CHARLOTTE, N.C. (CN) - FairPoint Communications claims it went bankrupt due to a "disastrous 2008 spinoff and merger" with "telecom behemoth" Verizon, which transferred its northern New England "antiquated landlines and DSL technology that was already disfavored by customers and expensive to maintain" to FairPoint, while grabbing the lion's share of the loan money it raised for the deal, to spend on newer technologies for Verizon.
FairPoint says it took on $2.5 billion in debt, while Verizon waltzed with $1.6 billion in cash and promissory notes. As a result, FairPoint "paid a princely sum for a collection of inferior assets that had no future," while Verizon kept its most advanced business products and business customers, FairPoint says in a lengthy complaint in Mecklenburg County Court.
Charlotte-based FairPoint provides telephone and Internet services in 18 states, mostly in rural areas.
The Verizon spinoff made headlines for months in New England, as FairPoint was plagued with service and billing problems. Even customers who were pleased by receiving no bills at all turned sour when they received bills for 6 months or more.
FairPoint claims that Verizon, the largest telecommunications provider in the United States, caused the bankruptcy of two other companies that acquired Verizon assets.
Faced with a revolution in the telecommunications industry, with customers switching to wireless, cable broadband and fiber optic cable, Verizon decided to spin off most of its landline assets and raise capital to expand its fiber optic network and other newer technologies.
The complaint states: "This $2 billion dollar fraudulent transfer suit arises from a disastrous 2008 spin-off and merger (the 'transaction') between FairPoint Communications Inc. ('Old FairPoint'), a small, once well-regarded, North Carolina-based telephone company and a short-lived corporation that telecom behemoth Verizon created for the sole purpose of 'spinning off' certain assets that Verizon considered undesirable - conventional landlines in northern New England.

• [DATASET CONTENT]
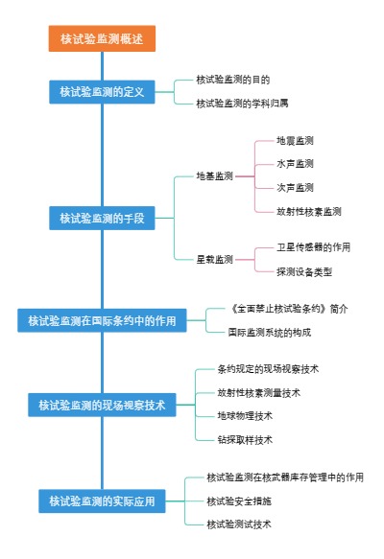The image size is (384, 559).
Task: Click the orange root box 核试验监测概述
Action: (x=101, y=39)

• [INSTRUCTIONS]
A: In the FairPoint article, how much debt does FairPoint say it took on?
B: Reproduce the stretch of the FairPoint article from "Charlotte-based FairPoint provides" through "months or more.".
C: Write the next part of the FairPoint article, picking up after its last sentence.

• [WRITTEN RESPONSES]
A: $2.5 billion

B:
Charlotte-based FairPoint provides telephone and Internet services in 18 states, mostly in rural areas.
The Verizon spinoff made headlines for months in New England, as FairPoint was plagued with service and billing problems. Even customers who were pleased by receiving no bills at all turned sour when they received bills for 6 months or more.

C:
"Old FairPoint and the Verizon spinoff entity that was immediately merged into FairPoint, Northern New England Spinco Inc. ('Spinco'), took on an enormous debt load, approximately $2.5 billion, in order to effect this transaction. Old FairPoint received sufficient loan proceeds to pay off its existing lenders and to pay some of the enormous bills incurred in putting the byzantine deal together. But the lion's share of the loan proceeds (principally $1.16 billion in cash) and new promissory notes ($551 million in principal) were transferred or conveyed to Verizon New England which, in turn, passed the money upstream to Verizon. Only 18 months after the transaction closed, the merged entity (the 'combined entity') filed for relief under Chapter 11 of the United States Bankruptcy Code.
"Some of Verizon's reasons for pursuing the transaction were clear. First, Verizon would rid itself of aging DSL networks in three states that were expensive to maintain and increasingly disfavored by residential and business customers who preferred the speed and reliability of more modern technology like cable broadband Internet and fiber optic cable. Second, the transaction would pay Verizon richly, and Verizon could devote that money to its more profitable technology. Third, Verizon could use a complex 'Reverse Morris Trust' structure for the transaction that would result in the cash passing to Verizon tax-free. Fourth, Verizon could utilize Old FairPoint's appeal as a well-regarded small telecommunications company to assuage, or help to assuage, any regulatory concerns over the transaction.